All lines below are to be transcribed exactly.
━━ Task material ━━
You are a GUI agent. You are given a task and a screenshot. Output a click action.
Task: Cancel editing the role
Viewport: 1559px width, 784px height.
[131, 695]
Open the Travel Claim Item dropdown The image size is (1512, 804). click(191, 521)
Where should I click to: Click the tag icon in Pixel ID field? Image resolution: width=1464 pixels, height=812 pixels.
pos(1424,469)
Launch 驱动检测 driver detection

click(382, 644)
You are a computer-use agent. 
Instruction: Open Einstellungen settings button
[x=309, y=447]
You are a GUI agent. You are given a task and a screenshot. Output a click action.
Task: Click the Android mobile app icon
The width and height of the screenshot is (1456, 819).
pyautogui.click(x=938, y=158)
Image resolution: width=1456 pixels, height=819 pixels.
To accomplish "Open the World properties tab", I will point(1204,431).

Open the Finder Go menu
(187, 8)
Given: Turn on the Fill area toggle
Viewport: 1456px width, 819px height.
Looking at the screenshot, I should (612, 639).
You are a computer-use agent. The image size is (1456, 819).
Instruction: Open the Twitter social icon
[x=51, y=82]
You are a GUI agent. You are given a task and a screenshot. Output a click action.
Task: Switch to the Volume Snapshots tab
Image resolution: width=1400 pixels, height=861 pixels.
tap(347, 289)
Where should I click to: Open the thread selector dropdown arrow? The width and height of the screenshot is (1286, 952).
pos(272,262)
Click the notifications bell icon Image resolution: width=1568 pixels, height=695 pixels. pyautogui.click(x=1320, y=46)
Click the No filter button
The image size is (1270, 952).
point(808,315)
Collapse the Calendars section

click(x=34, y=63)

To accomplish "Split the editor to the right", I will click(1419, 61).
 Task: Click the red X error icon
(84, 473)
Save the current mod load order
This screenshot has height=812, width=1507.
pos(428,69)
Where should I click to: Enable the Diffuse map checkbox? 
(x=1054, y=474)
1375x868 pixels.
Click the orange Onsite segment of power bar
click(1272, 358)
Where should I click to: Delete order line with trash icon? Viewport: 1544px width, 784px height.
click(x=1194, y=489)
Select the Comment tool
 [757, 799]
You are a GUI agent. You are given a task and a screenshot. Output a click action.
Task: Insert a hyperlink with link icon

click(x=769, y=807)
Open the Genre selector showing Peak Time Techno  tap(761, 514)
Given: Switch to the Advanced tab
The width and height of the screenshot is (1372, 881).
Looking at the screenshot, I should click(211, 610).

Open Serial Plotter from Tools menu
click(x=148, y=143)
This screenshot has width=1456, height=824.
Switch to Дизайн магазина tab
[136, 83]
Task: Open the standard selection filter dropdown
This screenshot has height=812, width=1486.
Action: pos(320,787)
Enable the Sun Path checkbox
━━━
• Response for this exercise
You are a GUI agent. You are given a task and a screenshot. Output a click action.
Task: Cancel editing the role
Viewport: 1559px width, 784px height.
[131, 695]
Open the Travel Claim Item dropdown The image size is (1512, 804). click(191, 521)
Where should I click to: Click the tag icon in Pixel ID field? Image resolution: width=1464 pixels, height=812 pixels.
pos(1424,469)
Launch 驱动检测 driver detection

click(382, 644)
You are a computer-use agent. 
Instruction: Open Einstellungen settings button
[x=309, y=447]
You are a GUI agent. You are given a task and a screenshot. Output a click action.
Task: Click the Android mobile app icon
The width and height of the screenshot is (1456, 819).
pyautogui.click(x=938, y=158)
Image resolution: width=1456 pixels, height=819 pixels.
To accomplish "Open the World properties tab", I will point(1204,431).

Open the Finder Go menu
(187, 8)
Given: Turn on the Fill area toggle
Viewport: 1456px width, 819px height.
Looking at the screenshot, I should (612, 639).
You are a computer-use agent. The image size is (1456, 819).
Instruction: Open the Twitter social icon
[x=51, y=82]
You are a GUI agent. You are given a task and a screenshot. Output a click action.
Task: Switch to the Volume Snapshots tab
Image resolution: width=1400 pixels, height=861 pixels.
tap(347, 289)
Where should I click to: Open the thread selector dropdown arrow? The width and height of the screenshot is (1286, 952).
pos(272,262)
Click the notifications bell icon Image resolution: width=1568 pixels, height=695 pixels. pyautogui.click(x=1320, y=46)
Click the No filter button
The image size is (1270, 952).
point(808,315)
Collapse the Calendars section

click(x=34, y=63)

To accomplish "Split the editor to the right", I will click(1419, 61).
 Task: Click the red X error icon
(84, 473)
Save the current mod load order
This screenshot has height=812, width=1507.
pos(428,69)
Where should I click to: Enable the Diffuse map checkbox? 
(x=1054, y=474)
1375x868 pixels.
Click the orange Onsite segment of power bar
click(1272, 358)
Where should I click to: Delete order line with trash icon? Viewport: 1544px width, 784px height.
click(x=1194, y=489)
Select the Comment tool
 [757, 799]
You are a GUI agent. You are given a task and a screenshot. Output a click action.
Task: Insert a hyperlink with link icon

click(x=769, y=807)
Open the Genre selector showing Peak Time Techno  tap(761, 514)
Given: Switch to the Advanced tab
The width and height of the screenshot is (1372, 881).
Looking at the screenshot, I should click(211, 610).

Open Serial Plotter from Tools menu
click(x=148, y=143)
This screenshot has width=1456, height=824.
Switch to Дизайн магазина tab
[136, 83]
Task: Open the standard selection filter dropdown
This screenshot has height=812, width=1486.
Action: pos(320,787)
Enable the Sun Path checkbox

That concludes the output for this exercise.